Re: Maintaining / Helping out on Dia
- From: Thomas HARDING <tom thomas-harding name>
- To: dia-list gnome org
- Subject: Re: Maintaining / Helping out on Dia
- Date: Wed, 5 Dec 2018 00:02:15 +0100
Hi, all !
So,
Le 04/12/2018 à 11:21, Eduard Nicodei via dia-list a écrit :
I don't think we need to argue. Alejandro's comment however raises an
important issue: "what are Dia's competitors"?
I think there will always be a need for an offline, open source,
portable lightweight diagram SW, so I think Dia still has a lot of
life left in it. Also it is nice to see that it is still top-search
result for anything like "diagram open software", "diagram software
linux" even after so many years.
So, I think that's a good start point : why Dia, an unmaintained
software, has *no* competitor /on its segment/ ?

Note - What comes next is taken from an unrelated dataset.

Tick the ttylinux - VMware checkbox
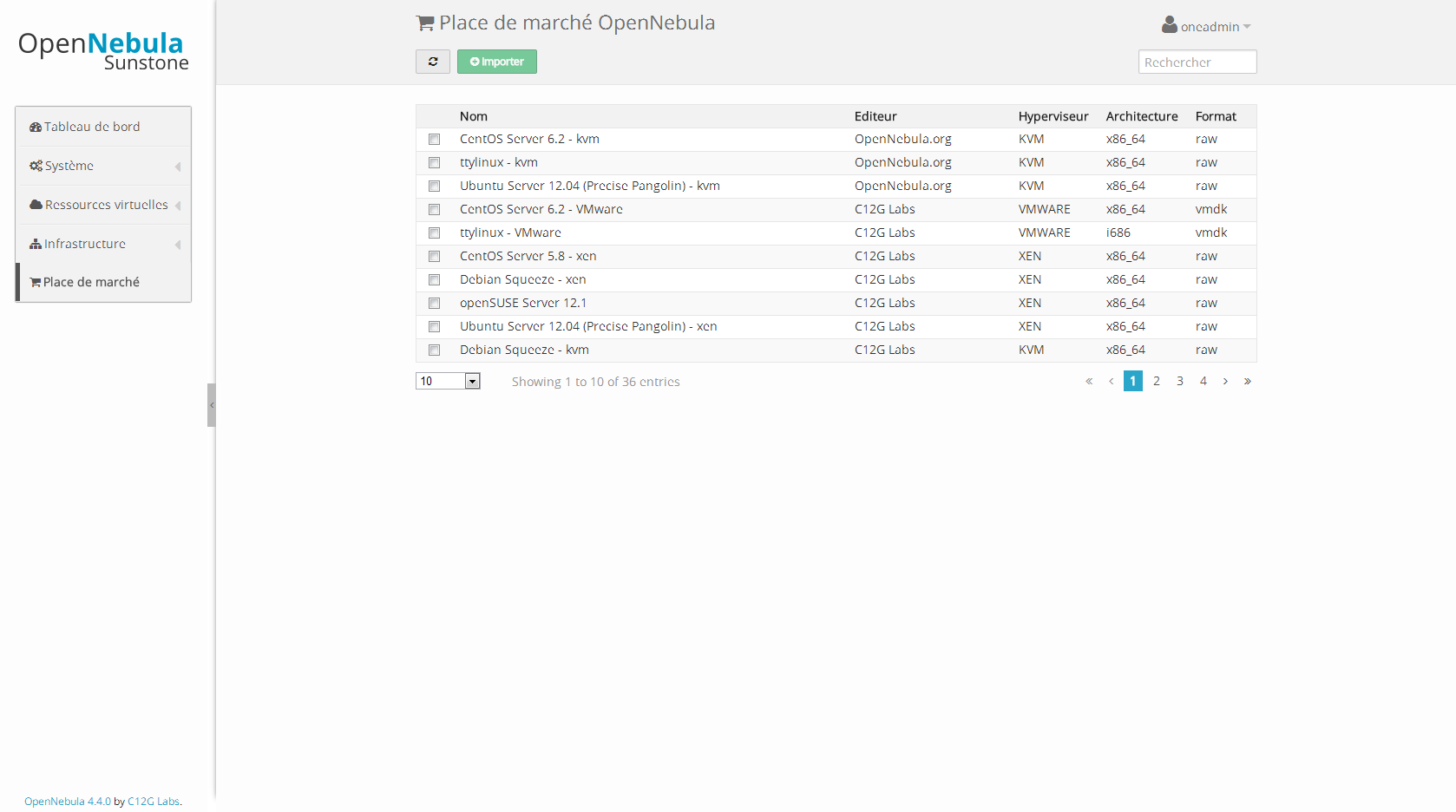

=> Dia is a /tool/ : even if produced diagrams looks ugly, their means
are what we want in *technical* diagrams (most are out from a
standardisation, such as UML[partly implemented], electricity,
automatic, and so on)
=> Its GUI is authored in a way any technicial guy/girl can start with
it in a few minutes [KISS] (moreover, by default on an ISO A0 sheet).
=> there are multiple outputs (graphic formats) but not only, as you can
even interface with code to process data. With UML diagrams you can even
get code (DDL, Object structure, ...)
=> you can also feed data and get a draw (you could with, /here, xslt,
but you can quickly rearrange, graphically).
=> works standalone
=> you can extend symbols collections / libraries of
That are the things to not broke (uncompleted list).
Obviously, Dia could _also_ work networked, in the future, or produce
fancy views, MS-Visio like, when you need to impress commercials (we can
imagine a toggle button "turn on fancy"), or at option use/produce other
data structures such as Json.
But keep in scope to keep the tool simple, stupid and powerfull.